Belge Alıntısı:
Mersin Polisi`nden `Derneğe gitme` baskısı
Mersin`de öğrencilere yönelik İslami faaliyetlerde bulunan Bilge Eğitim Der`e giden R. İ, okuduğu Mersin Anadolu İmam Hatip Lisesi`nde, okul başmüdür yardımcısının odasında polislerin `Bilge Eğitim Der`e gitme` baskısına maruz kaldığını iddia etti.
MERSİN - Mersin’de öğrencilere yönelik İslami faaliyetlerde bulunan Bilge Eğitim Der’e giden R.İ, okuduğu Mersin Anadolu İmam Hatip Lisesi’nde, okul başmüdür yardımcısının odasında polislerin baskısına maruz kalarak derneğe gitmemesi gerektiği dayatmasında bulunulduğunu ileri sürdü.
“Baş Müdür yardımcısının odasına çağrıldım”
R.İ. başından geçenleri şöyle anlattı. “Ben sınıfta dil eğitimi dersinde iken nöbetçi öğrenci gelip beni çağırdı ve müdür yardımcısının yanına daha sonra oradan beni acilen başmüdür yardımcısının odasına götürdü. Ahmet Aydın’ın odasına girince daha önce hiç görmediğim üç adam, babam ve baş müdür yardımcısı Ahmet Aydın karşımdaydı. Babamı görünce doğrusu şaşırdım. Ve gelenlerin önlerindeki dosyada Terörle Mücadele yazıyordu. Polis olduklarını oradan anladım” dedi.
“Bana hafta sonu nereye gittiğimi sordular”
Başmüdür yardımcısının odasında bulunan üç kişinin öncelikle kendisine hafta sonu nereye gittiğini sorduklarını söyleyen R.İ, “Hafta sonu bir yere gidiyormuşsun gibi sorular sordular. Bende kendilerine ben hafta sonu babamın yanına işe gidiyorum dedim. Onlarda hayır sen hafta sonları başka bir yere gidiyormuşsun diye tekrarladılar. Bende kendilerine nereye gittiğimi sordum? Onlarda bana, Bilge Eğitim Der’e gittiğimi söylediler. Bende kendilerine evet ben Bilge Eğitim Der’e gidiyorum dedim, ardından bana nasihat etmeye başladılar.
“Başmüdürün odasında sorguya çekildim”

Verilen Kayıtlar:
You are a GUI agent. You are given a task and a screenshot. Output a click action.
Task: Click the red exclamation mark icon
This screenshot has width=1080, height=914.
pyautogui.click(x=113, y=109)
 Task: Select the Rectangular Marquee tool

* * *

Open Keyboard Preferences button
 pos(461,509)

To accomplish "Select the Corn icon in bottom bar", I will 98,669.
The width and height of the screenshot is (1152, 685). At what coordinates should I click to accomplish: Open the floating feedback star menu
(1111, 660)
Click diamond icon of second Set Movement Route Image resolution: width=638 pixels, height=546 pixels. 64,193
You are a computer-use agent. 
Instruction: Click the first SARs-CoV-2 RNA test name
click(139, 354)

Görev ve Alıştırmalar:
1. Mersin'deki polis baskısı iddiasını anlatan habere göre aşağıdaki soruları yanıtlayın.
(a) R.İ. hangi okulda okumaktadır?
(b) Nöbetçi öğrenci R.İ.'yi çağırdığında R.İ. hangi dersteydi?
(c) Odadaki üç adamın önündeki dosyada ne yazıyordu?
2. Mersin'deki polis baskısı haberinde "Başmüdür yardımcısının odasında bulunan" sözlerinden başlayıp "nasihat etmeye başladılar." sözlerine kadar uzanan bölümün tamamını aynen tekrar yazın.

Beklenen Çıktılar:
1.
(a) Mersin Anadolu İmam Hatip Lisesi'nde.
(b) Dil eğitimi dersindeydi.
(c) Terörle Mücadele.

2.
Başmüdür yardımcısının odasında bulunan üç kişinin öncelikle kendisine hafta sonu nereye gittiğini sorduklarını söyleyen R.İ, “Hafta sonu bir yere gidiyormuşsun gibi sorular sordular. Bende kendilerine ben hafta sonu babamın yanına işe gidiyorum dedim. Onlarda hayır sen hafta sonları başka bir yere gidiyormuşsun diye tekrarladılar. Bende kendilerine nereye gittiğimi sordum? Onlarda bana, Bilge Eğitim Der’e gittiğimi söylediler. Bende kendilerine evet ben Bilge Eğitim Der’e gidiyorum dedim, ardından bana nasihat etmeye başladılar.